Spettroscopia ottica non-invasiva per l’analisi di materiali plastici nell’arte contemporanea: il caso del polistirolo nell’opera 'Cartoline' di Stefano Arienti.

Questo contributo illustra i primi risultati di uno studio scientifico svolto sull’opera ‘Cartoline’ di S. Arienti, selezionata come caso studio particolarmente significativo nell’ambito di una più ampia ricerca sulle problematiche di conservazione dei materiali plastici nell’arte contemporanea. L’analisi si inquadra nel Progetto Europeo POPART ( 'Preservation Of Plastic ARTefacts in museum collections' ) a cui l’Istituto di Fisica Applicata N. Carrara (IFAC) del CNR partecipa insieme ad altri 11 soggetti, tra laboratori di ricerca e istituzioni museali, selezionati a livello internazionale. Le ricerche svolte nel progetto mirano ad approfondire e riorganizzare le svariate ma ancora frammentarie conoscenze ad oggi disponibili su una corretta conservazione dei materiali plastici negli oggetti d’arte, ed affrontano dai diversi punti di vista le questioni ad essi connesse, ovvero: l’identificazione e la classificazione delle plastiche più ricorrenti in campo artistico, il monitoraggio in situ delle collezioni e lo studio dell’impatto ambientale, l’analisi del degrado e infine la proposta di linee guida per interventi di conservazione e recupero dell’opera.
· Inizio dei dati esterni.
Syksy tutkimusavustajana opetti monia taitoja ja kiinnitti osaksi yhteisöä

In questo contesto è nata la fruttuosa collaborazione tra IFAC-CNR ed il Museo D’Arte Contemporanea “L. Pecci” di Prato che, oltre ad offrire la possibilità di svolgere uno studio sull’impatto dell’ambiente museale sui materiali plastici selezionati, ha fornito l’occasione per un prezioso approfondimento sull’opera in polistirolo di Stefano Arienti. L’oggetto mostra infatti alcuni segnali di degrado che evidenziano l’urgenza e la necessità di adottare misure opportune per limitare il rischio di ulteriori deterioramenti. Per valutare lo stato di conservazione dell’opera e proporre eventuali soluzioni per una corretta conservazione si è fatto ricorso a tecniche di spettroscopia ottica non-invasiva, con l’intento di analizzare le caratteristiche ottiche del materiale e quantificare, se possibile, l’entità del danno dovuto ad agenti ambientali. La tecnica utilizzata, basata sulla spettroscopia di riflettanza a fibre ottiche (FORS), è ormai ben consolidata per indagini su beni storico-artistici, ma il suo impiego su opere contemporanee è assolutamente innovativo. I dati ottenuti da queste indagini vengono qui discussi ed interpretati anche alla luce delle informazioni estratte da una intervista con l’artista, che integra in modo essenziale la parte scientifica dello studio, permettendo di arrivare ad alcune proposte di soluzione del problema conservativo dell’opera.
Marcello Picollo: Istituto di Fisica Applicata 'Nello Carrara'- IFAC-CNR
Costanza Cucci: Istituto di Fisica Applicata 'Nello Carrara'- IFAC-CNR
Leonardo Bigazzi: Istituto di Fisica Applicata 'Nello Carrara'- IFAC-CNR, Università degli Studi di Firenze – Corso di laurea Specialistica in “Scienze per i Beni Culturali” – Facoltà di Scienze S.M.F.N.